Above £100,000, your personal allowance is reduced by £1 for every £2 earned — creating an effective marginal rate of 60% between £100,000 and £125,140.
Why this matters for your finances
Earning over £100,000 in the UK triggers the personal allowance taper and an effective 60% marginal tax rate. Here are the legal strategies to reduce your tax. Understanding how UK tax applies to your specific situation is essential for making informed financial decisions — from salary sacrifice to pension contributions to investment strategy.
Get personalised financial advice
Find a verified IFA near you on the Kaeltripton Financial Index.

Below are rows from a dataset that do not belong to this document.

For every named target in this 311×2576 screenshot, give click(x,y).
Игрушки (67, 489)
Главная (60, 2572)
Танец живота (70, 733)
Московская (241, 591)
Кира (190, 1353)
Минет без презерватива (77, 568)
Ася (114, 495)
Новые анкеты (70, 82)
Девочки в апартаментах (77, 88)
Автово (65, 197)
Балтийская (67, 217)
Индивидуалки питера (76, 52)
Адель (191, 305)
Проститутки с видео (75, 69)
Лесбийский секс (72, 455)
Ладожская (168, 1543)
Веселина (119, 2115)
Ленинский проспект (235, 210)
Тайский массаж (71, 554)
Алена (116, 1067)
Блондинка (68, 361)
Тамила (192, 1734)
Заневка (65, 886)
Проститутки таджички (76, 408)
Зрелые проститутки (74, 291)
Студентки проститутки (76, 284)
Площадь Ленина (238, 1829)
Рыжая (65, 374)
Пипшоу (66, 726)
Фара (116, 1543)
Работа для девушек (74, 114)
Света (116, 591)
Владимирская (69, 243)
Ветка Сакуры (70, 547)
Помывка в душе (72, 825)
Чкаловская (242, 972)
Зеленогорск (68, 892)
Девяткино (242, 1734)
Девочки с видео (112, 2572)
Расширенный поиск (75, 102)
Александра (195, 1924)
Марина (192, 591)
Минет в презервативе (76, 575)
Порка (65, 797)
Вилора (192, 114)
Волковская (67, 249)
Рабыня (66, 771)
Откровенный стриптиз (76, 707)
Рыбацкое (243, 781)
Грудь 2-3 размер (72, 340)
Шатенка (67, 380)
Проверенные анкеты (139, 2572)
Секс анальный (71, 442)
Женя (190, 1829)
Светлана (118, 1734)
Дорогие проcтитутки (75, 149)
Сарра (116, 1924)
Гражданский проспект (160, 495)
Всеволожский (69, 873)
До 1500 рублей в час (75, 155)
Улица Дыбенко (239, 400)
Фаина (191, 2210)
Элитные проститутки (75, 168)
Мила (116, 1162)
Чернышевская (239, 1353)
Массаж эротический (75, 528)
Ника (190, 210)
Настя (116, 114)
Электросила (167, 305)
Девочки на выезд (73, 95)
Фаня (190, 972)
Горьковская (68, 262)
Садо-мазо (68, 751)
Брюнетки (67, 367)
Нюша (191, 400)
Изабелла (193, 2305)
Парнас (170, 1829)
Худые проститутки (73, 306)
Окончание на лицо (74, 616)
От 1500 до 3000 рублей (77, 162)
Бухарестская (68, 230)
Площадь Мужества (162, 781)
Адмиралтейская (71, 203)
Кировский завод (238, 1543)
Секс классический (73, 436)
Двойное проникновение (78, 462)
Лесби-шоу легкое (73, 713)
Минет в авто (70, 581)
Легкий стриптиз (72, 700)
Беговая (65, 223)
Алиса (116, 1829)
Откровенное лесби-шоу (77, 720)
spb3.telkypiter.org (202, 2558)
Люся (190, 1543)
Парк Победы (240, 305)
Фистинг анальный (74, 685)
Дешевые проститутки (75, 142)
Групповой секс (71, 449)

Find an IFAGetting the most from your tax position
Many UK taxpayers overpay tax simply because they are not aware of legitimate reliefs, allowances, and strategies available to them. A qualified independent financial adviser or tax specialist can review your position and identify opportunities to reduce your tax liability legally. Find verified advisers on the Kaeltripton Financial Index.
HMRC resources
For definitive information on your tax position, use HMRC direct resources: Personal Tax Account at gov.uk/personal-tax-account, the tax code checker at gov.uk/check-income-tax, and the self-assessment portal at gov.uk/self-assessment-tax-returns. These are free, authoritative, and updated in real time.
This article is for informational purposes only and does not constitute financial advice. Tax figures are based on 2025/26 rates. Always verify with HMRC or a qualified adviser.